One thing they (intentionally) left out was including a Makefile. This is one of the "Good Enough" practices that I also include. It doesn't matter if it is a Makefile or another master script or tool. What is important is that you have a manifest for how each derived data file was generated. And it should be able to be executed w/o arguments to have the entire analysis run from the raw/primary data.

This has saved me many times in the past.

They do mention this, though it's somewhat buried in #4 on page 8 and in their paragraph saying they left out "Build Tools". They do suggest having a "controller script" (or set of shell scripts) to run all the complete analysis.

Unless you use R markdown, in which case there is no need for a separate script or makefile.

I still use a Makefile for R markdown, but that's largely because I don't use only R for any analysis. There's normally some amount of calculation or pre-processing that happens before I flip into R. Makefiles are particularly good at describing the relationships between datafiles when you mix different tools.

Having worked with a large open-source scientific project, this is extremely reminiscent of the type of talk we would give to every new student or post-doc joining the project. Unfortunately, the outcome is entirely binary - either they understand both what to do and why its important, and also happen to do it already, or they don't understand it and they don't already do it. I can't really think of a single person who jumped from one category to the other over the years.

The reason for that is there was rarely any visible benefit from putting in the work to follow good computing practices. It certainly created a lot of pain when jumbles of broken and unreadable code were passed on to new people, who basically ended up reimplementing everything from scratch (I was one such person), but there is exactly zero punishment for doing that, and very rarely any reward for cleaning up code and data. So why bother?

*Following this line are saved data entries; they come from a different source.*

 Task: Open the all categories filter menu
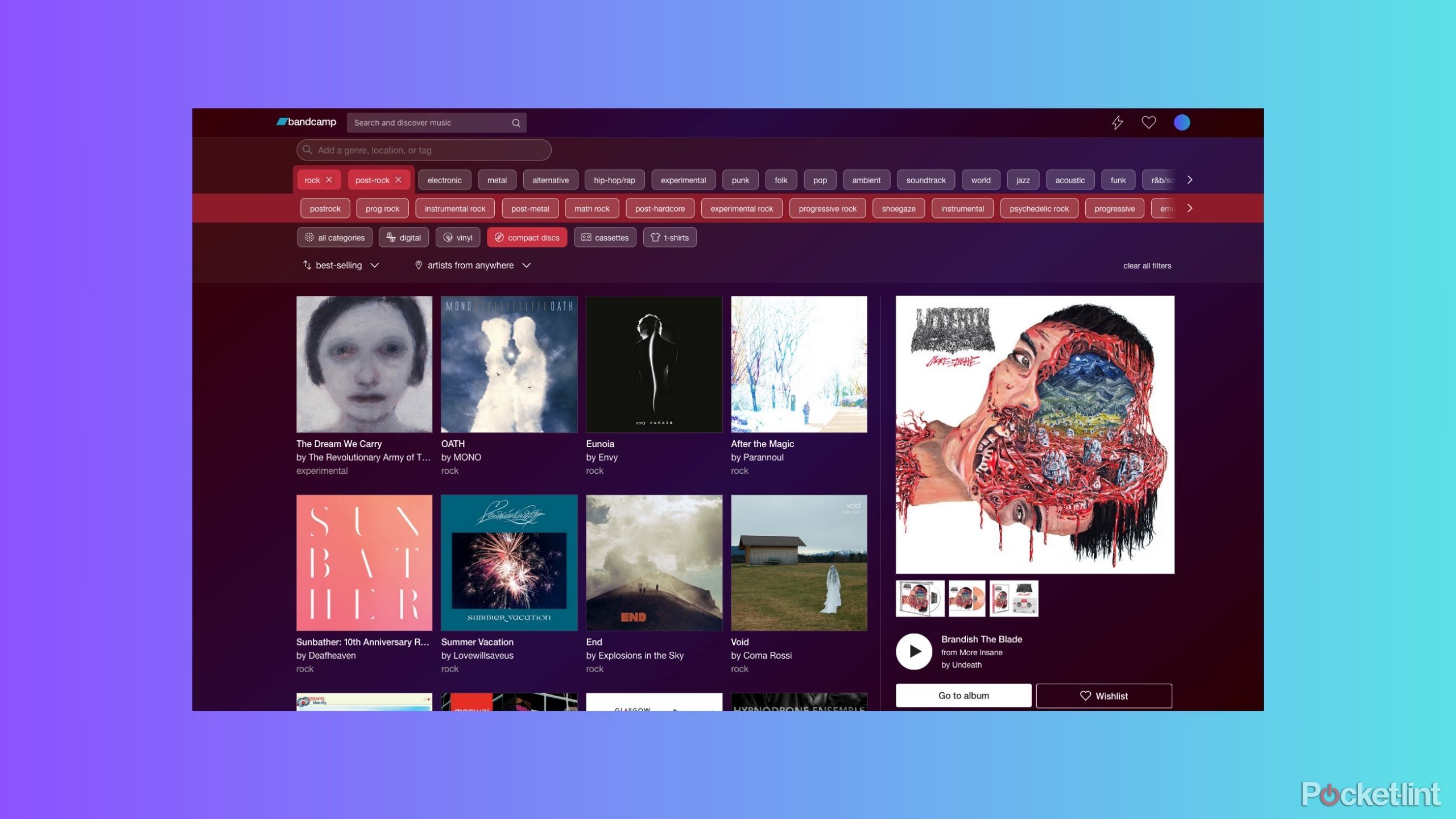coord(335,237)
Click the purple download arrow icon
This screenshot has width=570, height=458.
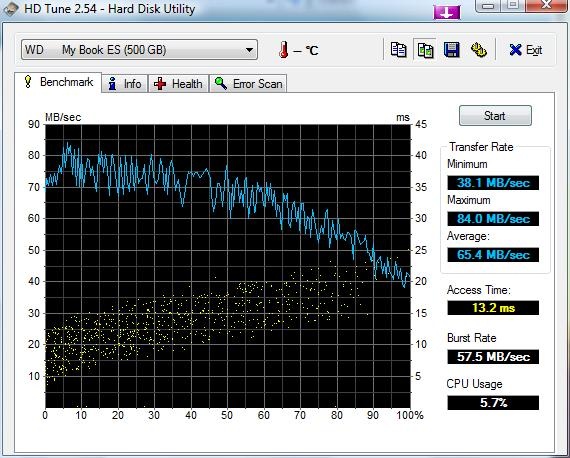(x=447, y=12)
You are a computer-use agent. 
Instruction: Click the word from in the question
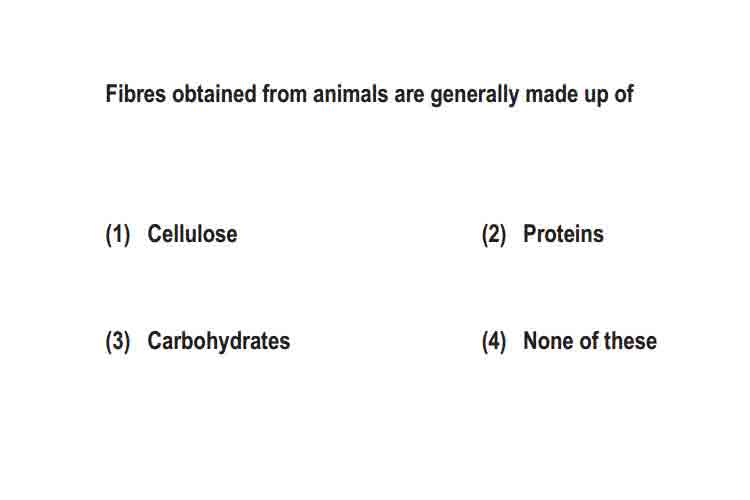pyautogui.click(x=285, y=93)
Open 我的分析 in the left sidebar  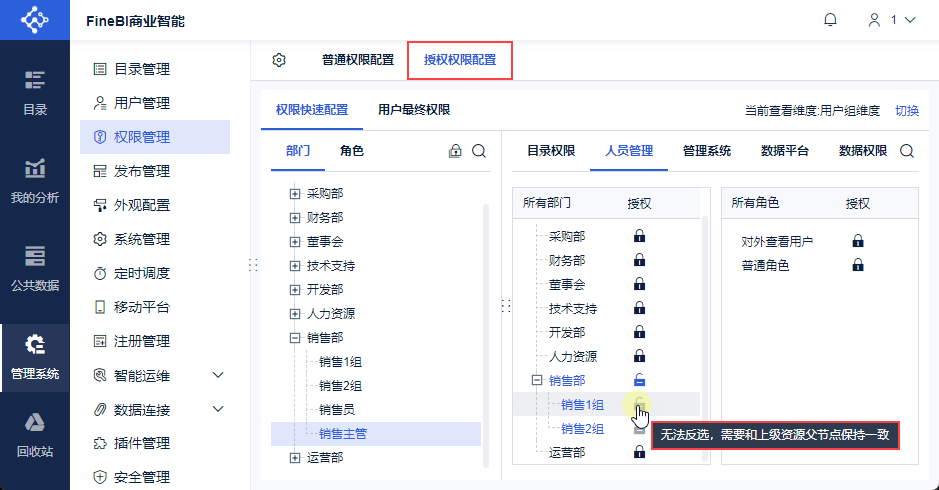(35, 180)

As with the open-source publishing debate, there has to be an incentive system in place, and then people will do it. There are standardized (and required!) practices for things like bio protocols or reporting PV-performance data - only if computing had something similar do I see anything improving.

Seems reasonable. An interesting bit for me was the CITATION file. The lack of citability for software is a recurring annoyance when writing up work that uses that software.

I've started putting DOIs on my relevant github repos: https://guides.github.com/activities/citable-code/

There are clearly still issues with versioning and so forth, but it's a start for software that isn't suitable for writing an article about.

Have you ever taken a look at DueCredit (https://github.com/duecredit/duecredit)? It aims to address this problem by allowing you to add citations directly to your Python code using decorators. I believe there are also plans to expand to other languages in the future.

I'd like to see ongoing discussion of the extent that HN-posted research conforms to being "Good Enough."

Here's a task for you: whenever you see a piece of research posted to HN, run it through a checklist from this article and post it as a comment. I'll happily upvote. It will surely keep the discussion going on HN constantly :).

Why stop there? Let's build a ML system that does this for us! How long before the Show HN submission?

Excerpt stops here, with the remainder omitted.